- _Supplied material_
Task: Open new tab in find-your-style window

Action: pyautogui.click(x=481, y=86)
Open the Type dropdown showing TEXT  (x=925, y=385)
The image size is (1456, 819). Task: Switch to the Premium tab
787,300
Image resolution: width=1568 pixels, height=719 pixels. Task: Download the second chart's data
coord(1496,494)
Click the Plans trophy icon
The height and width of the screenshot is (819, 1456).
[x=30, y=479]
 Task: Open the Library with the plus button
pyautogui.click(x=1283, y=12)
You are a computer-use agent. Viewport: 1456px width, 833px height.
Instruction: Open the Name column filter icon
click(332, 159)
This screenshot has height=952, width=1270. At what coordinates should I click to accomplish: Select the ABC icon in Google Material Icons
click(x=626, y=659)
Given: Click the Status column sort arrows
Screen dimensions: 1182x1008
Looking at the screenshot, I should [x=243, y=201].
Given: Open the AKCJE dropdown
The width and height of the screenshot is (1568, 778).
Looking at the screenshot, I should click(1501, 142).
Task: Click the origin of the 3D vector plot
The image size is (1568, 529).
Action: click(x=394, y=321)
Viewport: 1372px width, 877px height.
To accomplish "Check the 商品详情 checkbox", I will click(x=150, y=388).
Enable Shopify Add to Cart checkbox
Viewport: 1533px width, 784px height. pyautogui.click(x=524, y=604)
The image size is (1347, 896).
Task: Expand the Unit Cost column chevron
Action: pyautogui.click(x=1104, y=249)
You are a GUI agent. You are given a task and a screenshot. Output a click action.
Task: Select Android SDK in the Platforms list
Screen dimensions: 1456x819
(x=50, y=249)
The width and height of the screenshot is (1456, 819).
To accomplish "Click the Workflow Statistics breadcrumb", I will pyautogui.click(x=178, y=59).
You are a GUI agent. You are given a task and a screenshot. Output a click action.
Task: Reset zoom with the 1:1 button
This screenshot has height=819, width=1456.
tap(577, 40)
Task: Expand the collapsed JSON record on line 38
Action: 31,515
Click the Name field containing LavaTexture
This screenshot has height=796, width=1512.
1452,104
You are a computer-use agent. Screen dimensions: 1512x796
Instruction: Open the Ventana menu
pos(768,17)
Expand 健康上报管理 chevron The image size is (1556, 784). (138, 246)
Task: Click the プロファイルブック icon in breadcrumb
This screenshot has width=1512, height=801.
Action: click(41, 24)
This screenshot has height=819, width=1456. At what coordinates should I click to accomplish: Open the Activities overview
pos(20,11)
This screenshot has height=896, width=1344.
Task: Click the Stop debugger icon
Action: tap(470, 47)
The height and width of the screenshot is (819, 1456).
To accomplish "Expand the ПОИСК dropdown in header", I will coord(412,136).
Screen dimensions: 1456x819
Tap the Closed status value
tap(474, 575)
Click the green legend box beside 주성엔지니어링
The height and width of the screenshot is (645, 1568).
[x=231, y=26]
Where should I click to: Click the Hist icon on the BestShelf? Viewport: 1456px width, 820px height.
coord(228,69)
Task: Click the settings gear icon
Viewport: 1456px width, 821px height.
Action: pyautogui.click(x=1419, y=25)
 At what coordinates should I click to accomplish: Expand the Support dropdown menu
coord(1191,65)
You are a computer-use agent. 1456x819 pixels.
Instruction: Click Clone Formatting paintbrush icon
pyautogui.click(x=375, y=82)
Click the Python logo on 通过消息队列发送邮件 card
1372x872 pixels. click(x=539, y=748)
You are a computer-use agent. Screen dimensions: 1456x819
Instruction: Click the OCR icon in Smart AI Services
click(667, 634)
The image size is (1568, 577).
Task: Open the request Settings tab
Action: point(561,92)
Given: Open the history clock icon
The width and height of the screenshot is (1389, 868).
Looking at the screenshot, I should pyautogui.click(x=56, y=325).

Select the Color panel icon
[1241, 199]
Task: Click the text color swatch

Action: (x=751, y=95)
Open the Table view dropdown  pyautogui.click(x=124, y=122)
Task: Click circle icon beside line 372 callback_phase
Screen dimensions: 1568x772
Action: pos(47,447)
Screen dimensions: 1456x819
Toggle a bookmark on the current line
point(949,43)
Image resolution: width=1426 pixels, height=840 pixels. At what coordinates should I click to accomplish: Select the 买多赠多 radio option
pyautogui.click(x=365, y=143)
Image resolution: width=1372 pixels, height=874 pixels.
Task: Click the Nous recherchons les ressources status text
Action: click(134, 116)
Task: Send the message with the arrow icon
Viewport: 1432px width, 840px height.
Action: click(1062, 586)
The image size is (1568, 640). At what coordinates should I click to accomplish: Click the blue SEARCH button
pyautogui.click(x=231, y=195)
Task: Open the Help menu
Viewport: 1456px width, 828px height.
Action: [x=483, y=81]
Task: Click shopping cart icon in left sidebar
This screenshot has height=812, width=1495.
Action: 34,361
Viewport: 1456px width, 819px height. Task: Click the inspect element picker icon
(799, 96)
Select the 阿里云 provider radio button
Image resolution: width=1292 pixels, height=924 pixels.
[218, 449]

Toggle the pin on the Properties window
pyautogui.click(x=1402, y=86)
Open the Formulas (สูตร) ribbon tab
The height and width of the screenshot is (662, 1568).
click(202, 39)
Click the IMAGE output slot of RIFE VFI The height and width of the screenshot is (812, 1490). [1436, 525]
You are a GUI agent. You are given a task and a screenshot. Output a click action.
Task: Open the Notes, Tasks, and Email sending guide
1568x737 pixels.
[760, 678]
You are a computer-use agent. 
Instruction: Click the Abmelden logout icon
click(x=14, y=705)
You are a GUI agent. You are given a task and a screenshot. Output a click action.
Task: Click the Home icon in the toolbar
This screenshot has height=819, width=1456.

- _Your objective_
Your answer should be the exact lines above from the one with "You are a computer-use agent. Screen dimensions: 1512x796" through the one with "You are a computer-use agent. Screen dimensions: 1456x819", both included, and nothing besides.

- _Exercise response_
You are a computer-use agent. Screen dimensions: 1512x796
Instruction: Open the Ventana menu
pos(768,17)
Expand 健康上报管理 chevron The image size is (1556, 784). (138, 246)
Task: Click the プロファイルブック icon in breadcrumb
This screenshot has width=1512, height=801.
Action: click(41, 24)
This screenshot has height=819, width=1456. At what coordinates should I click to accomplish: Open the Activities overview
pos(20,11)
This screenshot has height=896, width=1344.
Task: Click the Stop debugger icon
Action: tap(470, 47)
The height and width of the screenshot is (819, 1456).
To accomplish "Expand the ПОИСК dropdown in header", I will coord(412,136).
Screen dimensions: 1456x819
Tap the Closed status value
tap(474, 575)
Click the green legend box beside 주성엔지니어링
The height and width of the screenshot is (645, 1568).
[x=231, y=26]
Where should I click to: Click the Hist icon on the BestShelf? Viewport: 1456px width, 820px height.
coord(228,69)
Task: Click the settings gear icon
Viewport: 1456px width, 821px height.
Action: pyautogui.click(x=1419, y=25)
 At what coordinates should I click to accomplish: Expand the Support dropdown menu
coord(1191,65)
You are a computer-use agent. 1456x819 pixels.
Instruction: Click Clone Formatting paintbrush icon
pyautogui.click(x=375, y=82)
Click the Python logo on 通过消息队列发送邮件 card
1372x872 pixels. click(x=539, y=748)
You are a computer-use agent. Screen dimensions: 1456x819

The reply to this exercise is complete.